Health Care Is A Sick Business





Health care is a sick business
Imagine an entity that is both amoral and soulless; its guiding precept is profit and growth. This is the foundation of the modern American conglomerate; including those of the health care, pharmaceutical and insurance industries.
Witness:
Health insurance giant Aetna is planning to force up to 650,000 clients to drop their coverage next year as it seeks to raise additional revenue to meet profit expectations.
In a third-quarter earnings conference call in late October, officials at Aetna announced that in an effort to improve on a less-than-anticipated profit margin in 2009, they would be raising prices on their consumers in 2010…Aetna actually made a profit in 2009 but not at levels that it anticipated.
This is consistent with other insurers as well. In May of 2008, “Wellpoint (one of the nation’s largest private pay health plans) reported less-than-expected profits from the first three months of the year” Angela Braly, President and CEO reported, “We will not sacrifice profitability for membership."

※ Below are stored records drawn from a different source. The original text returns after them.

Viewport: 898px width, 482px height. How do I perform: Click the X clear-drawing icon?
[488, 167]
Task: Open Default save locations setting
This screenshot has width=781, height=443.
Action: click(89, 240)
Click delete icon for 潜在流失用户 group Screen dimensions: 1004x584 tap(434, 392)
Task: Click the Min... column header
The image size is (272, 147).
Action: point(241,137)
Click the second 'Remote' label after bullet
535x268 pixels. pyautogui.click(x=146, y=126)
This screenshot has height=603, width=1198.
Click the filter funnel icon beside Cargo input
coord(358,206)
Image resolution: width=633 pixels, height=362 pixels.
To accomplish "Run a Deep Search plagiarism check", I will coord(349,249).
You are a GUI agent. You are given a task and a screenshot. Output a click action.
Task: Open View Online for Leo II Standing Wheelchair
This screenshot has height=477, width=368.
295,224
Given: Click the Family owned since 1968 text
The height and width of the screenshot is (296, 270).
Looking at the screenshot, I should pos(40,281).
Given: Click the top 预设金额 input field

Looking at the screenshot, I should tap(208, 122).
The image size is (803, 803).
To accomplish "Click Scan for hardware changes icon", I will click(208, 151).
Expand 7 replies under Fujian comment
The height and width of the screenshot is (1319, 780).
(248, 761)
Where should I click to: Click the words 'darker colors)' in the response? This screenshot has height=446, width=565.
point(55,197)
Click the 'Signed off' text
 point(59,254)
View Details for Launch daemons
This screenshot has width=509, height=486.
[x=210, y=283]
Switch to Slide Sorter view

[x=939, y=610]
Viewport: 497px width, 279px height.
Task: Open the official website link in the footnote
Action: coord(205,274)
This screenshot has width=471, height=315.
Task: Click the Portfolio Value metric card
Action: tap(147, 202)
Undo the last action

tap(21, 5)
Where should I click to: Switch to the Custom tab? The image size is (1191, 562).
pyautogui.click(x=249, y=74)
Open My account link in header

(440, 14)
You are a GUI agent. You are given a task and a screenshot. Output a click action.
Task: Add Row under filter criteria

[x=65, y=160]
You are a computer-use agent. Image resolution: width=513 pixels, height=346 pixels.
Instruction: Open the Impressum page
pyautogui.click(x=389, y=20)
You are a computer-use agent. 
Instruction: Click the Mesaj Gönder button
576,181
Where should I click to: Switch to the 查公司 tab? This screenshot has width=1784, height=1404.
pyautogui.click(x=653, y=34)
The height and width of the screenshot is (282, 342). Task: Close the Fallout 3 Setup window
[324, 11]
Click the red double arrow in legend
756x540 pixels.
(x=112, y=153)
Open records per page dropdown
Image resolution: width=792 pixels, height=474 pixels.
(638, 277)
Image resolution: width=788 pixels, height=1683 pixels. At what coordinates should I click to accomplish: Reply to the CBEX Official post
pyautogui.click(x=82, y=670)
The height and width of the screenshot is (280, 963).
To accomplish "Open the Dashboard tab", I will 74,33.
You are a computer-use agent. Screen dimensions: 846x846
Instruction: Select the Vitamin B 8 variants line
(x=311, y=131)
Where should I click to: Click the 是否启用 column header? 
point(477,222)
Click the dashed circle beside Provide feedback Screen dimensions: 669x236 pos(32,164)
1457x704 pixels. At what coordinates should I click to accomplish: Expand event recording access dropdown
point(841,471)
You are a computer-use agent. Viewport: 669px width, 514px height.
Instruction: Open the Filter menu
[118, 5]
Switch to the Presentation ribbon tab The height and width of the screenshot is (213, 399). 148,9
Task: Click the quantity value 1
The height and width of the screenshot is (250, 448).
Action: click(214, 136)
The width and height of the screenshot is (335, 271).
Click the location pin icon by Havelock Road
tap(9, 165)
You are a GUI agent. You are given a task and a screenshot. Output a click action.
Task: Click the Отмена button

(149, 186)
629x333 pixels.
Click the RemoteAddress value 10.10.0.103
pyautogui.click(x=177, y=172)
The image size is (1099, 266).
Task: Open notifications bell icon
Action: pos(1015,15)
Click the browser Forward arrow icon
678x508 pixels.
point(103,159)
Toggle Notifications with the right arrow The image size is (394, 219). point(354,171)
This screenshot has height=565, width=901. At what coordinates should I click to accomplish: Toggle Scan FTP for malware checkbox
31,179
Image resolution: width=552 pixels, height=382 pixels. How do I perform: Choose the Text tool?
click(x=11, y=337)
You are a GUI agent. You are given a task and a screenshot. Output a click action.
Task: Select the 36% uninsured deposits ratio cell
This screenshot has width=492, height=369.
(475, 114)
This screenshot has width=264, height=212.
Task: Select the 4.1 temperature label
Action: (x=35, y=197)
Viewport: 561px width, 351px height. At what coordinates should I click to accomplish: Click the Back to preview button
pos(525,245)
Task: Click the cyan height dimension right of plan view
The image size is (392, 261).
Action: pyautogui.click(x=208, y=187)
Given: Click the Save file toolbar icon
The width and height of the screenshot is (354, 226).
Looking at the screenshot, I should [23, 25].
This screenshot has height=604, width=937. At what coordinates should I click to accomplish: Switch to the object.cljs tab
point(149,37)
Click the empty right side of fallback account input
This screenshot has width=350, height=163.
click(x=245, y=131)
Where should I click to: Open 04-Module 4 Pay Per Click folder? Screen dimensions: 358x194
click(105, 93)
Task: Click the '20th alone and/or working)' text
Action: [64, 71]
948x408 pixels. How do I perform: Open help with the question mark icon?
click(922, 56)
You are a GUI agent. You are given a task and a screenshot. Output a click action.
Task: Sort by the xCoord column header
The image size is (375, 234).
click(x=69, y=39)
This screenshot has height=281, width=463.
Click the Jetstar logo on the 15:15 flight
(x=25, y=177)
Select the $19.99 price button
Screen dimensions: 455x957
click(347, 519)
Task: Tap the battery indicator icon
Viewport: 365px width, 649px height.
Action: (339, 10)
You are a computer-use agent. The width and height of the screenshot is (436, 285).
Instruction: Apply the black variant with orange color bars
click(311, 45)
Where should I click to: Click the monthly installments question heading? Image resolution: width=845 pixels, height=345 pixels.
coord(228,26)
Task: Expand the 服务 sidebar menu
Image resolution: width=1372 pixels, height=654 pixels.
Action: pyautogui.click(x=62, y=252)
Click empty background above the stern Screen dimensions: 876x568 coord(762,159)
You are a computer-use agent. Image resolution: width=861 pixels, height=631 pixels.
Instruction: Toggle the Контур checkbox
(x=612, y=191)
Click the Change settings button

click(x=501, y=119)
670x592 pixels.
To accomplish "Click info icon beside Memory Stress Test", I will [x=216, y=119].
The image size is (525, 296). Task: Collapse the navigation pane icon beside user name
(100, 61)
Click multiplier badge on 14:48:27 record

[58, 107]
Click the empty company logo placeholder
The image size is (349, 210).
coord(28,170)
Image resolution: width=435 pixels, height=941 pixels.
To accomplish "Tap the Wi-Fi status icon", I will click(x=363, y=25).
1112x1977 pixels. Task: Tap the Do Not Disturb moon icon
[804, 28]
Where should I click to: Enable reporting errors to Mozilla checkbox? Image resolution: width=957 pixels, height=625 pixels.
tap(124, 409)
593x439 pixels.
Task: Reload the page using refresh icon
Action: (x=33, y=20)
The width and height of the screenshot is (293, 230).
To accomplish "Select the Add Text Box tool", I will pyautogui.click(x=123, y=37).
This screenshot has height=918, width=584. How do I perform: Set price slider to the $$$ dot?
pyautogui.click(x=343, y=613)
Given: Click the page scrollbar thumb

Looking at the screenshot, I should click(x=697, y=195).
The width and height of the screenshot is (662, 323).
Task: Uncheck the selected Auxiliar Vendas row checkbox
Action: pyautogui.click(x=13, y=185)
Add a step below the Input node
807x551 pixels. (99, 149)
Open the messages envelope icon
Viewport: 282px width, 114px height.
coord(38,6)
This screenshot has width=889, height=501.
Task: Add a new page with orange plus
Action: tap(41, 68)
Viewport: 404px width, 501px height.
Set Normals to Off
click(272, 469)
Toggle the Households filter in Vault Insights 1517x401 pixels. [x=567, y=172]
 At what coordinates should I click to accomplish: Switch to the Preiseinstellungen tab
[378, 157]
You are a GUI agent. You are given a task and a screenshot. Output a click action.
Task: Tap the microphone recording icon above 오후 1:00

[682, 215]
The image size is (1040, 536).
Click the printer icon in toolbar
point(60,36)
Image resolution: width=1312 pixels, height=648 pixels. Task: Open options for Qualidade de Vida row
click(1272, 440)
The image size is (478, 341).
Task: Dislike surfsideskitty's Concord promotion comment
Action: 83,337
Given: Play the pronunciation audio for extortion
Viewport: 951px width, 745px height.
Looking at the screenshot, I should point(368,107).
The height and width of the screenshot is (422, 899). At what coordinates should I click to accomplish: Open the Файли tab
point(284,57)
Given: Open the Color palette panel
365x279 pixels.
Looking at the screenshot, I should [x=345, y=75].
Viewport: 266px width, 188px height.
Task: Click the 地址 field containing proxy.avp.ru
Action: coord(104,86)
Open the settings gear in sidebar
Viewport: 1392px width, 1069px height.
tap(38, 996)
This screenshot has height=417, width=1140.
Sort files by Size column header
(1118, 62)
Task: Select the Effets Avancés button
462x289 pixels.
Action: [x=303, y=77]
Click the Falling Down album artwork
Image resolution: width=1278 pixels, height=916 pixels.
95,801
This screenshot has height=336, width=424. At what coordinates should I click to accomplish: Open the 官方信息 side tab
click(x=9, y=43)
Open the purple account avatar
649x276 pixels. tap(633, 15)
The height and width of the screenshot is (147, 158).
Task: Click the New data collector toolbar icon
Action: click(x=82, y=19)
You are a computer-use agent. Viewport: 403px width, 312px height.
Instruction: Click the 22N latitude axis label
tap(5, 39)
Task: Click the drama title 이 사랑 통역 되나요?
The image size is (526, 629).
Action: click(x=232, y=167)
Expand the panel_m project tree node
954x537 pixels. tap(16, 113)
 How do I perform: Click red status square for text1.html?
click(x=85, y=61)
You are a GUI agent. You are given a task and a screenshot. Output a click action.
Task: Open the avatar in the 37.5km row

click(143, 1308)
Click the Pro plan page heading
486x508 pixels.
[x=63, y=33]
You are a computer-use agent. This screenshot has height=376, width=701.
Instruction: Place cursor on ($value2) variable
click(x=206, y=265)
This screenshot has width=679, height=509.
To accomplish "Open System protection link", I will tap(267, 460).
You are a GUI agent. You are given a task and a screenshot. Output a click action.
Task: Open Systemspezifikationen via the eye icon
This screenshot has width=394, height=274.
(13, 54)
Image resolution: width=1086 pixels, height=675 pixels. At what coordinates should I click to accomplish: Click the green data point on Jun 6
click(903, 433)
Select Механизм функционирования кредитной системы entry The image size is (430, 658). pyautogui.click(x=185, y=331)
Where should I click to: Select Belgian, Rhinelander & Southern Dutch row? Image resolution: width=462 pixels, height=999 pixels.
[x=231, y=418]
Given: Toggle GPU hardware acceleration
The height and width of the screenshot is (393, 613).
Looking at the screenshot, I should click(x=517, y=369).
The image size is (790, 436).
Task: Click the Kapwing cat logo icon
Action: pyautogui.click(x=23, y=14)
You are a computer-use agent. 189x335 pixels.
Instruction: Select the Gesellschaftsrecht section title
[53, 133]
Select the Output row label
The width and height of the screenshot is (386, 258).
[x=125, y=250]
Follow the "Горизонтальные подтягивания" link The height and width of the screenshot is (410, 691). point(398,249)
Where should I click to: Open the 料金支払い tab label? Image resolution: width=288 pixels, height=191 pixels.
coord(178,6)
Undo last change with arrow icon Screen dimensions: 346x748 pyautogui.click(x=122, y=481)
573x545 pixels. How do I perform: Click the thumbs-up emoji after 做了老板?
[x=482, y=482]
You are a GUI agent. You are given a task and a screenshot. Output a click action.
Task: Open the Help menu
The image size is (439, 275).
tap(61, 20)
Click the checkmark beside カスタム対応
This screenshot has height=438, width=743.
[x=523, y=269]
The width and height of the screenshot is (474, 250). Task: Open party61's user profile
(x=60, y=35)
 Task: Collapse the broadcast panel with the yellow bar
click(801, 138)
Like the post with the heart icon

Cutting their rolls, increasing premiums and lowering physician re-imbursement to enhance profit margins…could it be any more obvious that the only insurance business they are in is ensuring profit?

Cutting their rolls and raising premiums will increase the numbers of uninsured, typically the sick and elderly, who in turn, will be added to government-run Medicare and Medicaid programs. If that isn’t socialized medicine, what is?

Witness:
Even as drug makers promise to support Washington’s health care overhaul by shaving $8 billion a year off the nation’s drug costs after the legislation takes effect, the industry has been raising its prices at the fastest rate in years.
In the last year, the industry has raised the wholesale prices of brand-name prescription drugs by about 9 percent, according to industry analysts. That will add more than $10 billion to the nation’s drug bill, which is on track to exceed $300 billion this year. By at least one analysis, it is the highest annual rate of inflation for drug prices since 1992.”
Wow, what a concession: raising prices by more than $10 billion, conceding $8 billion, on their way to $300 billion annually, and growing!
In addition, David Brennan, head of pharma giant AstraZeneca, when asked if he would oppose reform said: "We said there were principles we didn't want to see violated. And if those principles -- price controls, Medicare rebates, moving dual eligibles back from Medicare and back into the Medicaid discount program -- if those things happen, I can't see how we could be supportive of the program."
In short, if health care reform does not guarantee increasing profit margins and growth, BigPharma will oppose it.
By 2017, health care costs are projected to reach $4.3 trillion dollars; an astounding $138,890 per second!! Don’t forget; what you and I call health care costs, the medical-pharmaceutical-insurance industrial complex call profit, projected growth and earnings.
It is precisely this profit oriented approach to health care that has created and drives both, the disease crisis and its subsequent disease-care financial crisis in America.
At the current rate of increase, the cost of family insurance will reach twenty-seven thousand dollars or more in a decade, taking more than a fifth of every dollar that people earn. Businesses will see their health-coverage expenses rise from ten per cent of total labor costs to seventeen per cent. Health-care spending will essentially devour all our future wage increases and economic growth. State budget costs for health care will more than double, and Medicare will run out of money in just eight years. The cost problem, people have come to realize, threatens not just our prosperity but our solvency.”

Without reform the only thing that will alter this course is its obvious and anticipated collapse, as happened on Wall Street.
Does anyone really still believe we don’t need reform? If so, what have you got to offer that can save us?